Diving deeper into the history of Chengda Biological reveals that it was established in June 2002, initially with registered capital of 10 million RMB, financed by a consortium of Liaoning Chengda Group, Dalian Chengda Technology Investment Co., and the Liaoning Provincial Medical Devices Research Institute. With Liaoning Chengda acquiring an 80% stake in 2005, it became the firm’s principal shareholder. By 2021, the firm had successfully launched its shares on the Sci-Tech Innovation Board.

The state’s involvement in these enterprises has always been underscored by its recognition of state-owned enterprises as vital backbones of the local economy.
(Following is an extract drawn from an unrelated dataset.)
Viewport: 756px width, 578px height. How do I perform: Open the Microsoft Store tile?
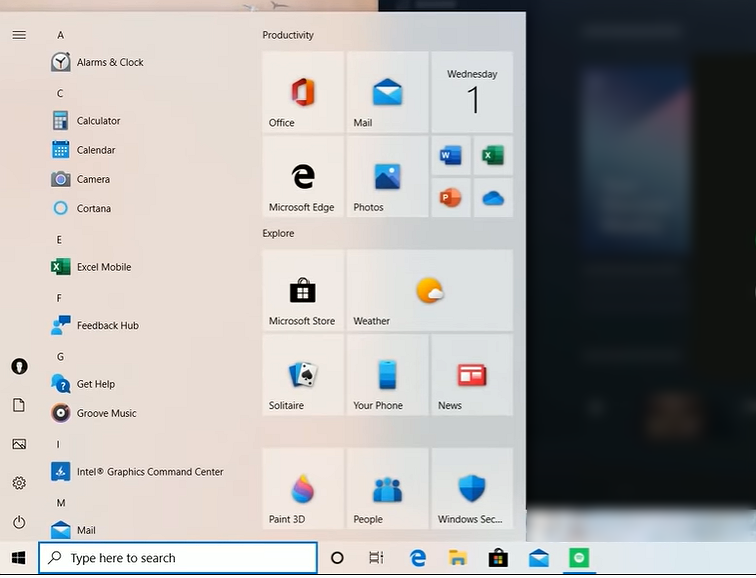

The Liaoning Provincial State-owned Assets Supervision and Administration Commission has previously suggested that mixed-ownership reform is crucial for state-owned enterprises to navigate market challenges effectively.

Aiming for continuity despite this transition, Chengda Biological has stated that the control change would not pose any significant disruptions to its day-to-day operations. Management teams are expected to remain intact, and the company intends to uphold its established strategies while enhancing competitive advantages to continue delivering shareholder value.

However, the impending change has prompted speculation about Chengda Biological’s future, particularly given its current financial challenges. As a company primarily engaged in the research and production of human vaccines, its flagship products are the human rabies vaccine and the inactivated Japanese encephalitis vaccine. Notably, since 2008, the human rabies vaccine has consistently captured a leading market share, establishing itself at the forefront of this niche.

In recent submissions, Chengda Biological announced several promising candidates still in development including dual-cell rabies vaccines, quadrivalent/trivalent flu vaccines, and a range of pneumonia vaccines, illustrating its aspirations to diversify its product lineup. Nonetheless, the firm’s revenue heavily relies on its rabies and encephalitis vaccines, leading to concerns over business risk due to a concentrated product structure.

Entering a period marked by intensified competition within the domestic rabies vaccine market, Chengda Biological faces a more challenging landscape than ever before. This has had tangible impacts on its operational performance; after surpassing 2 billion RMB in revenue in 2021, annual revenues dipped consecutively, reflecting a downturn in terms of both sales and profitability. The latest financial reports have indicated that revenues decreased 3.58% in 2023, accompanied by a steep plunge in net profits, exacerbated by rising costs and increasing competition.

As of the first half of 2024, while revenue fell, profitability did not correspondingly improve. Cash flow from operations also took a hit, and an accumulating accounts receivable pool, notably large at 1.19 billion RMB, poses further financial risks. Chengda Biological’s management acknowledges potential issues arising from customer defaults due to various operational difficulties, underlining the complex challenges they navigate.

The forthcoming changes in control, alongside the existing business dynamics signify a pivotal period for Chengda Biological. Stakeholders are keenly watching how these developments might enable or hinder the firm’s recovery and future trajectory in a volatile market.